┌────────

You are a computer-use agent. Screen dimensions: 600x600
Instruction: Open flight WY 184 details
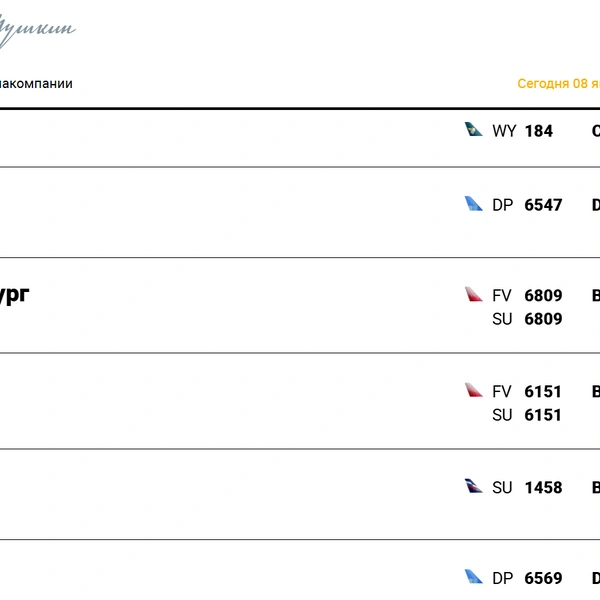(523, 131)
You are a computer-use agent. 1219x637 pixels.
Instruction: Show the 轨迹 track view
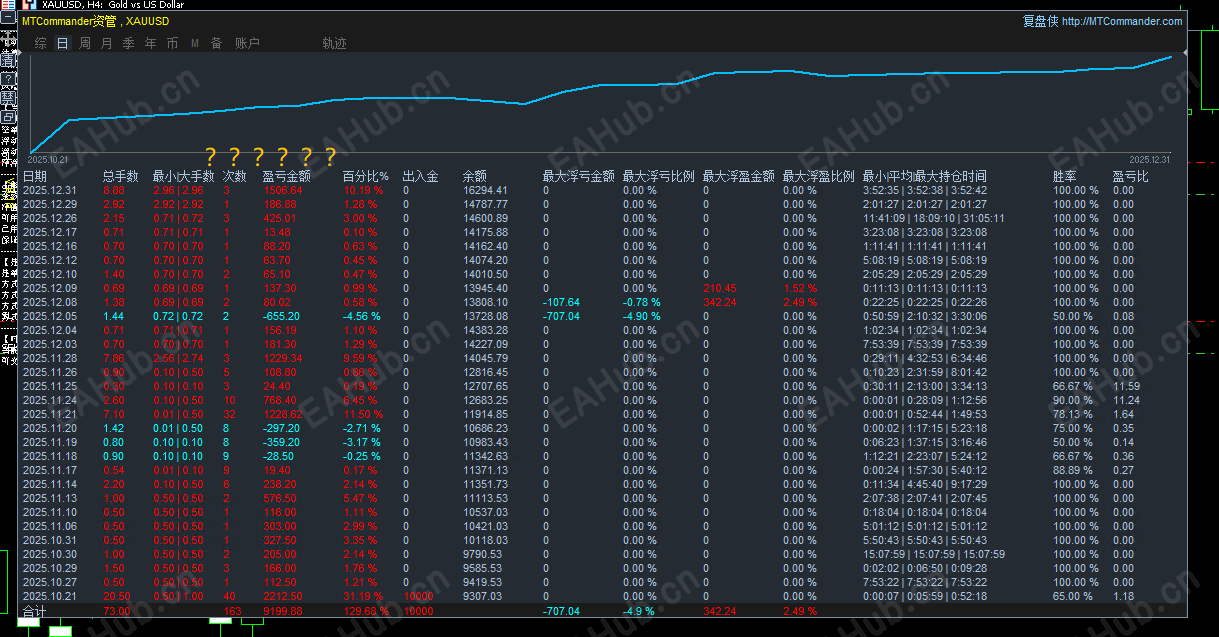tap(334, 43)
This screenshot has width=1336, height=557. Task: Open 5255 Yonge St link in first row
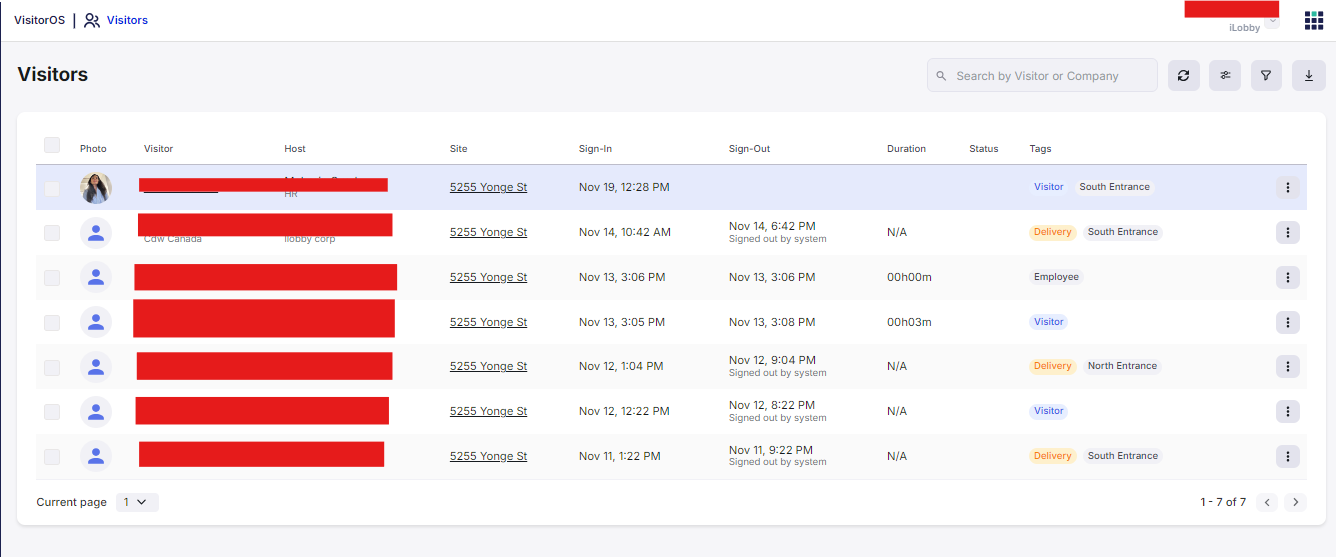(x=488, y=187)
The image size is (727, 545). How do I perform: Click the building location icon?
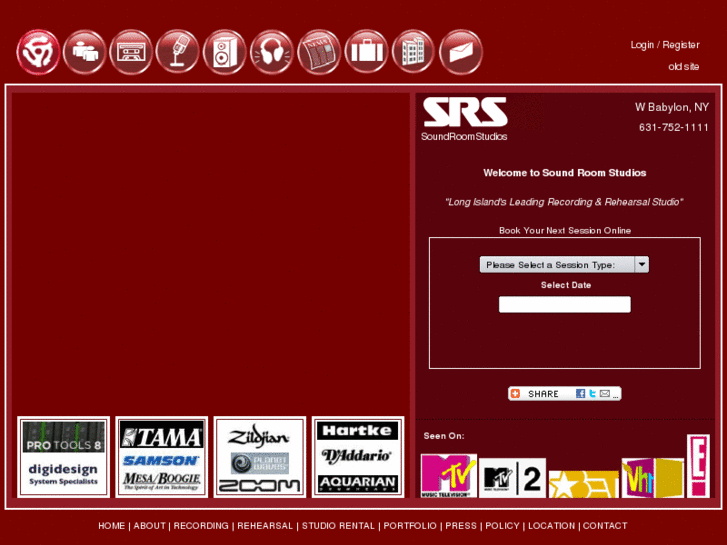[413, 52]
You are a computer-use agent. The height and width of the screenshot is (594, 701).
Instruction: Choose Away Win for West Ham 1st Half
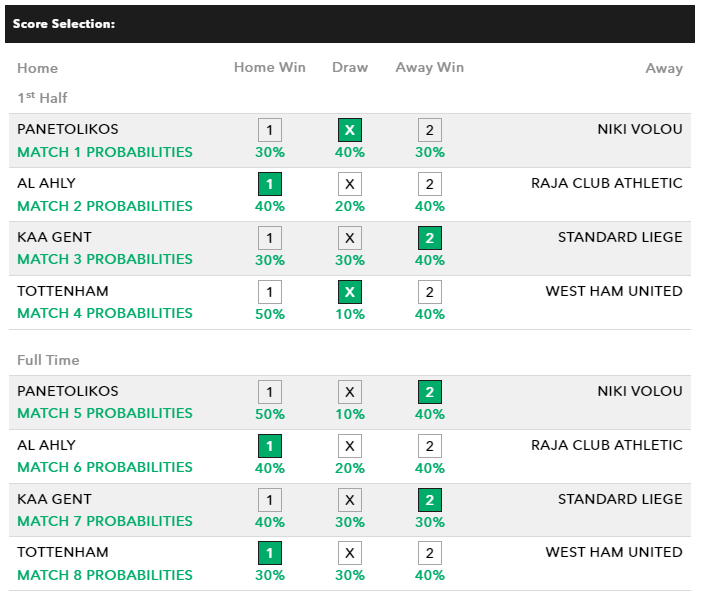click(429, 292)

└────────

> _WHAT IS NEEDED_
Show each line from the material above where the string "computer" can be found.

> _RESPONSE TO THIS TASK_
You are a computer-use agent. Screen dimensions: 600x600
You are a computer-use agent. 1219x637 pixels.
You are a computer-use agent. The height and width of the screenshot is (594, 701).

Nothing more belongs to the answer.